Lady-corpses everywhere! Plus: Media reviews.

I have recently resolved to spend less time on the Internet at home, which leaves me with a lot of free time.

So I’ve begun making artist trading cards again. It’s arguably the most interesting hobby I have.


These (above) are for a Day of the Dead themed swap. Below are for an Undead Rockabilly swap. These are all ink, watercolor, and colored pencil on watercolor paper.


I didn’t organize either of these swaps; it’s nice to know there are other macabre people out there.

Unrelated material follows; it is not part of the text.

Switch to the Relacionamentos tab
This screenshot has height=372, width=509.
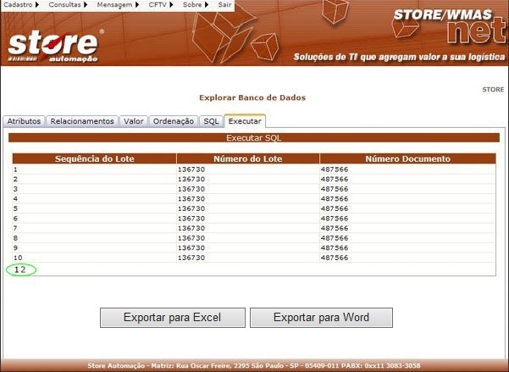(x=82, y=121)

I also spend so much time reading that my dog assumes that this is a normal way to live one’s life:


(That book’s honestly a bit of a slog, Willie. Sorry.)

Media updates:

Book // Death in the City of Light by David King
You’d think a nonfiction book about a compulsive-liar serial killer during the Nazi occupation of Paris would be fascinating — but you’d be wrong, somehow.

TV // Siberia 
This show gets the “what the hell?” award. It’s a fake “reality show,” Survivor-style, about people who get dumped in Siberia. There are no rules; people can go home whenever they want. The last one remaining — whoever survives the winter without quitting or dying — wins the money. The twist is that fucked-up, sort of scary stuff happens. Players’ corpses appear in the woods; the producers disappear; there are tigers, skeletons, cave drawings, sculptures, ghost children, and speakers in the woods.

So far, none of it ties in with anything else. I’m not sure whether it will. The payoff here had better be brilliant, or else it’ll be one of those failed “they threw every ‘scary’ trope at the wall” eyerolls.

Movies // Elysium
The 1% live on a fancy space station. The other 99% live on polluted, shithole Earth. The 1% have health care. The 99% have police brutality and literal dead-end jobs.

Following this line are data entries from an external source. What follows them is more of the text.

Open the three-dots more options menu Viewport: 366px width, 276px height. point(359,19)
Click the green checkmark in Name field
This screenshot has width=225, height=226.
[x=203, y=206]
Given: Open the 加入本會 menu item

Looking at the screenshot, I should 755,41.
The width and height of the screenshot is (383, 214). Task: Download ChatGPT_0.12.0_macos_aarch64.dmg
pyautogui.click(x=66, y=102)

The political commentary here isn’t even veiled the way it often is in science fiction. It’s yelled. Again and again. Guys, we get it. No need to be coy. We don’t exactly need a movie to explain that being a rich white person is more advantageous than being poor and nonwhite. (Matt Damon is one of the very, very few people on earth that’s white. The fact that they cast the hero as a white person is a little offensive, actually. There’s kind of a The Help vibe, like those people all needed Whitey to help them out.)

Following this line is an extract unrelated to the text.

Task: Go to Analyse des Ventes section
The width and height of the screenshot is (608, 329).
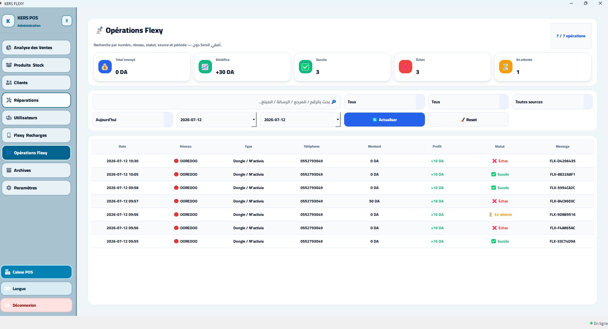Action: [x=36, y=48]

And why — WHY?! — must every anti-utopia science fiction movie feature a scene where a woman almost gets raped? As if it weren’t bad enough that they’re never the protagonists! Must they also be helpless sex objects, too?

Overanalysis aside, it’s a gruesome, gritty, sad science fiction movie that was interesting to watch, and I don’t regret having seen it. But you could rent it or skip it and your life would still be okay.

Music // Imagine Dragons, plus the Mumford and Sons conspiracy
I’m not here to lie to you about my cool factor: it’s abysmally low because I am always late to the party. By the time I like stuff, everyone else has already loved it and dismissed it, like, years ago, and I’m a poseur.  For example, like a year ago, everyone was on about Imagine Dragons. I just now showed up on their doorstep. Imagine Dragons’ “Demons” and “Radioactive” are dominating my workout mix. I’m glad to have discovered them, albeit hopelessly late.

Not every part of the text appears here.